The Lincolnshire Poacher ceased broadcasting in July 2008; the final station transmission to be recorded occurred on 2 July 2008. It is believed that the station's sister station, Cherry Ripe, began to send broadcasts that used to be intended to be sent over the Lincolnshire Poacher station. This is believed to be true because the "Cherry Ripe" station used a very similar call signal, and broadcast its messages in 200 sets of five-number IDs.

===Location===
Although the usage of numbers stations has not been confirmed by any world government, amateur enthusiasts have traced the location of the Lincolnshire Poacher's signal transmission to RAF Akrotiri, a Royal Air Force base located on the Mediterranean island of Cyprus. The station is believed to have been operated by the British Secret Intelligence Service (MI6) and maintained by the Royal Air Force members that occupy the base in Cyprus.

==Broadcast schedule==
The Lincolnshire Poacher was broadcast several times throughout the day, and was transmitted seven days a week, at various times and on various shortwave frequencies. This schedule was accurate as of January 2006, which is the most recent update to the broadcast schedule. All times are Coordinated Universal Time (UTC), and all radio frequencies in megahertz (MHz).

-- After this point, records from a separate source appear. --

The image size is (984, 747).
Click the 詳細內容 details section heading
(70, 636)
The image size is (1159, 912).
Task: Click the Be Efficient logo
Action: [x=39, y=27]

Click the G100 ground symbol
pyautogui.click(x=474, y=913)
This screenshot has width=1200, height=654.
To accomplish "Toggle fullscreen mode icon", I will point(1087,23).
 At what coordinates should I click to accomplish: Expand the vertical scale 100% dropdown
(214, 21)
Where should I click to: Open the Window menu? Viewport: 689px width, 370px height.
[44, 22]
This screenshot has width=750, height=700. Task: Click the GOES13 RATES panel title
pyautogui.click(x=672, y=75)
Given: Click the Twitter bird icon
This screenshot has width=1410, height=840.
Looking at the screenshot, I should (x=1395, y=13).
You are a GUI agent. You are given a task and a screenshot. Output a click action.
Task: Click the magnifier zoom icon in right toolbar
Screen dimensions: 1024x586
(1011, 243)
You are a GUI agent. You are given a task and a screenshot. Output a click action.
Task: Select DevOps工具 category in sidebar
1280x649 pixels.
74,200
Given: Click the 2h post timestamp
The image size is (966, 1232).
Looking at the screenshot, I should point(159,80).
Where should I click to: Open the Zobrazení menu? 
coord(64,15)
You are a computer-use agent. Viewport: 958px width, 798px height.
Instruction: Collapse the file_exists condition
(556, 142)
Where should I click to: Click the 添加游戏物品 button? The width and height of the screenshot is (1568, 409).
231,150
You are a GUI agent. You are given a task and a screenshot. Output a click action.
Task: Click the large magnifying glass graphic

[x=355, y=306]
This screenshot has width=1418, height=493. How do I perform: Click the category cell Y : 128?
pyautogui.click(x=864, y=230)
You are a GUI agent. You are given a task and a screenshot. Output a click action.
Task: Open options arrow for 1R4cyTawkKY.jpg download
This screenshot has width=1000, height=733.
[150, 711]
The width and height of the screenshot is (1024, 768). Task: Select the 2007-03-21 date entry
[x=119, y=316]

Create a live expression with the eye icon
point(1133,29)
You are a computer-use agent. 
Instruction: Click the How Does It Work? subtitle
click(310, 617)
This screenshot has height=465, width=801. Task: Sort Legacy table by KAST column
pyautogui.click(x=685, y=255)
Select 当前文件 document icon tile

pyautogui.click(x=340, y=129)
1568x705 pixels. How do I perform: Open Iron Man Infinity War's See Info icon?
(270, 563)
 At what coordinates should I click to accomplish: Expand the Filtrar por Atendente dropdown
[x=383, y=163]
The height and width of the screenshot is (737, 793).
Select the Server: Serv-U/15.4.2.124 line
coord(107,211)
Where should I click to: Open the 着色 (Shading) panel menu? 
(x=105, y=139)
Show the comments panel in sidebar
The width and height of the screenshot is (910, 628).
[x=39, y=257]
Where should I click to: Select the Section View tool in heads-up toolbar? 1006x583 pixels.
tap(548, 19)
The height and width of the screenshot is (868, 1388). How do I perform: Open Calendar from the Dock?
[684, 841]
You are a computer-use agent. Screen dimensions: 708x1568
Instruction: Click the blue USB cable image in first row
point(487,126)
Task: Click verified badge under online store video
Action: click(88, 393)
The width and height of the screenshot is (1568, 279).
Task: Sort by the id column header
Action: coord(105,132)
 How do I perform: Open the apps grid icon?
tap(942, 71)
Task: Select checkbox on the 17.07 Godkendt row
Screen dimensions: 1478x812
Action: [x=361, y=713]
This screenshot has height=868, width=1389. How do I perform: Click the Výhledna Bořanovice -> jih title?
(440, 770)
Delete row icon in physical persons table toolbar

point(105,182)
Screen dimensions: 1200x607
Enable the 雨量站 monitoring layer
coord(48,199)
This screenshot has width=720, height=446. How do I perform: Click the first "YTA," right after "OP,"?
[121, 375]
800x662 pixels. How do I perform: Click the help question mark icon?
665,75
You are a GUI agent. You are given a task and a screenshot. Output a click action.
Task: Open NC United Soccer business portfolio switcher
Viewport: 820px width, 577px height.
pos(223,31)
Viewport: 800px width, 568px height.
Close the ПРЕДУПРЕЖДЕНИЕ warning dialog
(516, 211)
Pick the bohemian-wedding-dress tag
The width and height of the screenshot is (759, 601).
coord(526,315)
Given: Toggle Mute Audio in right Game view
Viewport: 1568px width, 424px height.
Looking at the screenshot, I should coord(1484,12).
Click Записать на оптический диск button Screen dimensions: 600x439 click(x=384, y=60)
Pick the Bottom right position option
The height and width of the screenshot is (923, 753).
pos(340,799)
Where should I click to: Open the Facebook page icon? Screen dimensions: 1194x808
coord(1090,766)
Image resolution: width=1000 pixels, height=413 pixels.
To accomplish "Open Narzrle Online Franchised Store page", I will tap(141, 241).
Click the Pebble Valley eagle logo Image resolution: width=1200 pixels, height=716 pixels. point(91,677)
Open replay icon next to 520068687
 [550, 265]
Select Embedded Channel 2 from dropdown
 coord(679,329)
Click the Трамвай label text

|  | Monday | Tuesday | Wednesday | Thursday | Friday | Saturday | Sunday |
|---|---|---|---|---|---|---|---|
| 12:00 | 14.487 15.682 16.084 | 14.487 15.682 16.084 | 14.487 15.682 16.084 | 14.487 15.682 16.084 | 14.487 15.682 16.084 | 14.487 15.682 16.084 | 14.487 15.682 16.084 |
| 13:00 | 14.487 15.682 16.084 | 14.487 15.682 16.084 | 14.487 15.682 16.084 | 14.487 15.682 16.084 | 14.487 15.682 16.084 | 14.487 15.682 16.084 | 14.487 15.682 16.084 |
| 14:00 | 10.426 12.603 14.487 | 12.603 14.487 16.314 | 14.487 15.682 16.084 | 14.487 15.682 16.084 | 14.487 15.682 16.084 | 10.426 11.545 14.487 | 11.545 14.487 15.682 |
| 15:00 | 11.545 13.375 15.682 | 7.755 8.464 10.426 | 11.545 14.487 16.084 | 11.545 12.603 13.375 | 11.545 12.603 13.375 | 11.545 12.603 13.375 | 11.545 12.603 13.375 |
| 16:00 | 11.545 12.603 13.375 | 11.545 13.375 15.682 | 6.485 7.755 10.425 | 8.464 12.603 14.487 | 11.545 12.603 13.375 | 11.545 12.603 13.375 | 8.464 10.426 11.545 |
| 20:00 | 11.545 |  |  |  |  |  |  |

==Cultural impact==
The station features prominently in The Whisperer in Darkness, the second season of the BBC podcast The Lovecraft Investigations, and in the Prime Video series Truth Seekers. It is also the basis for the Torchwood audio drama "The Lincolnshire Poacher", which supposes it is run by a literal hunter from Lincolnshire.